Troubleshooting & FAQ

Answers to the problems you are most likely to hit when running a zaileys bot — invalid sessions, reconnect loops, pairing failures, missing optional dependencies, and runtime quirks. Every fix below is taken directly from the messages the library actually prints. For broader background see Error Handling, Installation, Getting Started, and Runtime Support.

Connection & session

QR keeps regenerating / “session looks invalid or corrupted”

If the connection authenticates and then immediately drops in a loop — and the QR keeps redrawing — your saved credentials are corrupted. zaileys detects this and prints a hint inside the reconnect log:

[zaileys] Connection lost (bad-session). Reconnecting in 1.0s (attempt 1)... [zaileys] The saved session looks invalid or corrupted (connection keeps closing before it authenticates). Delete the auth folder (default: ./.zaileys) and run again to scan a fresh QR / request a new pairing code.

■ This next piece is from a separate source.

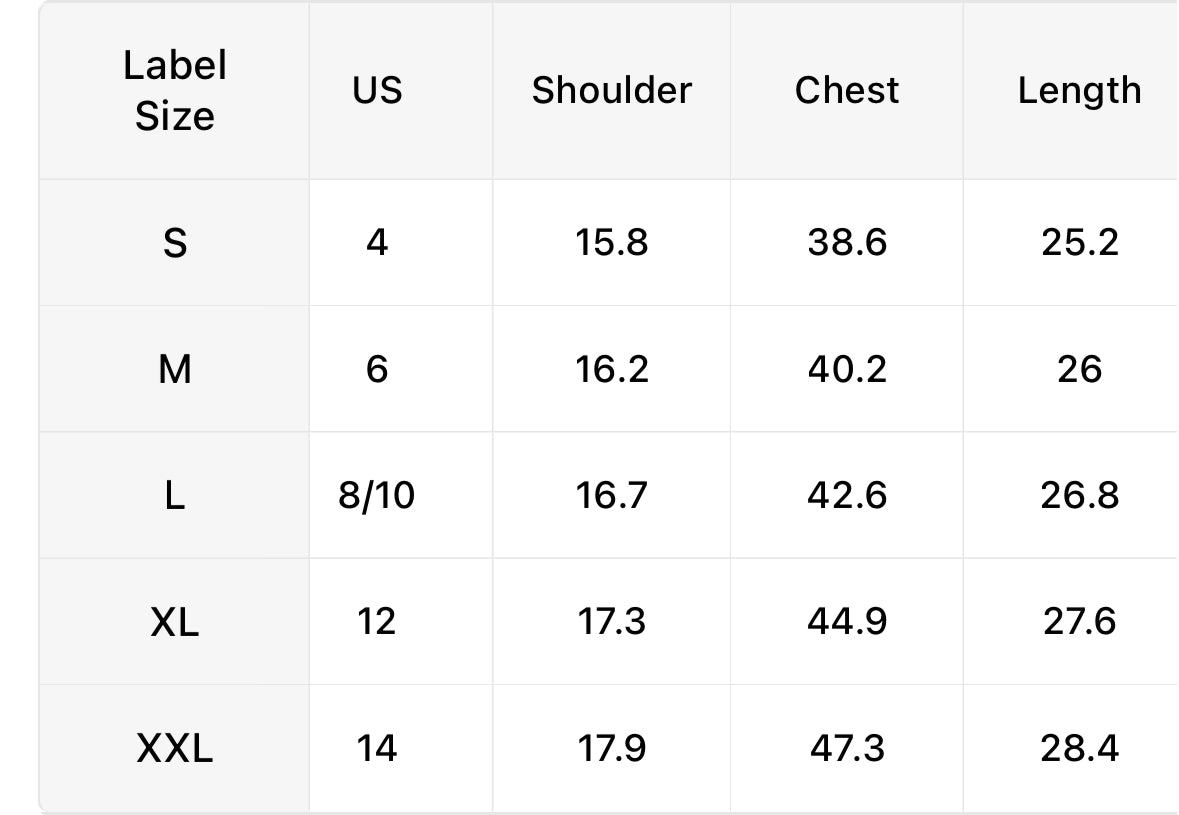Click shoulder measurement 15.8
Viewport: 1179px width, 815px height.
[611, 243]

The fix is exactly what the message says — delete the auth folder and start over.

⚠️

The default file auth store writes to ./.zaileys/auth/<sessionId> (the sessionId is default unless you set one). Deleting the whole ./.zaileys folder is the simplest reset and forces a fresh QR / pairing code on the next run.

rm -rf ./.zaileys # or just one session: rm -rf ./.zaileys/auth/default

If you set a custom sessionId, delete that subfolder instead:

import { Client } from 'zaileys' const client = new Client({ sessionId: 'mybot' }) // auth lives at ./.zaileys/auth/mybot

Connection keeps closing / reconnect loop

zaileys reconnects automatically with exponential backoff and jitter. A healthy reconnect log looks like this and is not an error — the library is recovering on its own:

[zaileys] Connection lost (connection-closed). Reconnecting in 1.0s (attempt 1)... [zaileys] Connection lost (connection-lost). Reconnecting in 2.1s (attempt 2)...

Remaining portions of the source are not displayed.